FIAB SpA

The Products are manufactured in accordance with the applicable European regulations (CE) on medical devices and meet the requirements of harmonized standards that apply to them. Regulatory requirements set by the Countries under MDSAP scheme are also applied: Australian ATGMDR 2002, Brazilian ANVISA RDC, Canadian CMDR, Japanese MHLW Ordinance no.169, U.S. FDA CFR Title 21 Part 820.

FIAB management is strongly focused on the application and development of internal Quality System, in order to keep it efficient and effective in getting regulatory requirements and customer needings.. In particular, FIAB commitment is turned to:

• ensure high quality of goods and services provided to the Customer;
• ensure that Customer's requirements are defined and satisfied during all stages of the contract, and that the products supplied to Customer are fully in accordance with the intended use;
• assure that the requirements of the technical standards and regulations in force regarding medical devices are strictly updated and satisfied for any Country or geographical area where the devices are expected to be marketed;
• communicate the organization the importance of meeting those requirements;
• determine the interrelation of personnel who manage, perform and verify work affecting quality, ensuring that responsibilities and authorities are defined, documented and disseminated, and ensure the independence to carry out such activities, encouraging staff to actively co-operate to implement the Quality System and be proactive in suggesting improvements;
• ensure that targets concernings processes and the relevant levels and functions of the company are achievable and measurable, and verify that these targets are met through the Planning for Quality;
• assure that the resources made available – including human resources – are suitable quantitatively and qualitatively for the maintenance of the Quality System, to pursue the expected Objectives, to ensure the implementation of the activities planned, and that the internal communication should assure the efficacy of the Quality System processes;
• conduct periodic reviews of quality management and monitor the implementation and effectiveness of quality plans;
• ensure that evaluation of the experience gained from medical devices in the post-production phase is aimed at improving the devices.
• implement and maintain a risk management approach in the processes of the Quality System and in the life cycle of products.

These objectives are pursued through quality standards and operational procedures clearly defined in the Quality Manual, and strictly enforced throughout the company and the production of the full range of FIAB medical devices. The Quality System procedures have been introduced in order to obtain attitudes within the company operating at the highest level in terms of quality.
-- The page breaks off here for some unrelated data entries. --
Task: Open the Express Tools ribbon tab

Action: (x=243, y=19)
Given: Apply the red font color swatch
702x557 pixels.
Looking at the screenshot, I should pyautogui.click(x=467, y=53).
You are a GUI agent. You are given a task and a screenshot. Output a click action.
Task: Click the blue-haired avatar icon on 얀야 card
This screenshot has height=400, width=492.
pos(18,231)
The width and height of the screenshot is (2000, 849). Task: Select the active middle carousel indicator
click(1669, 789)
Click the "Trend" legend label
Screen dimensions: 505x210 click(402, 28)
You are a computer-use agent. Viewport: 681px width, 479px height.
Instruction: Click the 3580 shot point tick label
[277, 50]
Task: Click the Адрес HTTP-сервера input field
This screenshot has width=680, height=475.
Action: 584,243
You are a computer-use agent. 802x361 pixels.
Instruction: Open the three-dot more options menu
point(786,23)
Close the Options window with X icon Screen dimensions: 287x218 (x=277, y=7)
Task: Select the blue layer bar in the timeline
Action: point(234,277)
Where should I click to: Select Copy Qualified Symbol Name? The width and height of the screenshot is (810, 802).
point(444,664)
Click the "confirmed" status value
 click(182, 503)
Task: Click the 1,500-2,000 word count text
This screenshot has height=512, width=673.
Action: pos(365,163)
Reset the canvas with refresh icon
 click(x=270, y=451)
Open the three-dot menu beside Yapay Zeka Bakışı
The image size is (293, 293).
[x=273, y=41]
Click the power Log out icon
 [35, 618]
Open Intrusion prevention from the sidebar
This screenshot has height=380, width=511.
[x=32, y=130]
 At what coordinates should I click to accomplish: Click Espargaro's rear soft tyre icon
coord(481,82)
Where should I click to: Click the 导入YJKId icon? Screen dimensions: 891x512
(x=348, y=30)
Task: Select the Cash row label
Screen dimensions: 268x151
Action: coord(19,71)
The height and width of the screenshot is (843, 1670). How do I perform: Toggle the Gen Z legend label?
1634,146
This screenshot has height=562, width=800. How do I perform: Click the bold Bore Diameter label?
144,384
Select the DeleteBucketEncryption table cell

These procedures are in accordance with the requirements of EN ISO 13485 and are the minimum standard adopted by FIAB. All Quality System procedures are mandatory and are not allowed unauthorized deviations from them. Procedures other than those laid down, or otherwise required by the customer, may apply only after that their effectiveness has been aptly demonstrated and management has agreed.

The Products are manufactured in accordance with the applicable European regulations (CE) on medical devices and meet the requirements of harmonized standards that apply to them. Regulatory requirements set by the Countries under MDSAP scheme are also applied: Australian ATGMDR 2002, Brazilian ANVISA RDC, Canadian CMDR, Japanese MHLW Ordinance no.169, U.S. FDA CFR Title 21 Part 820.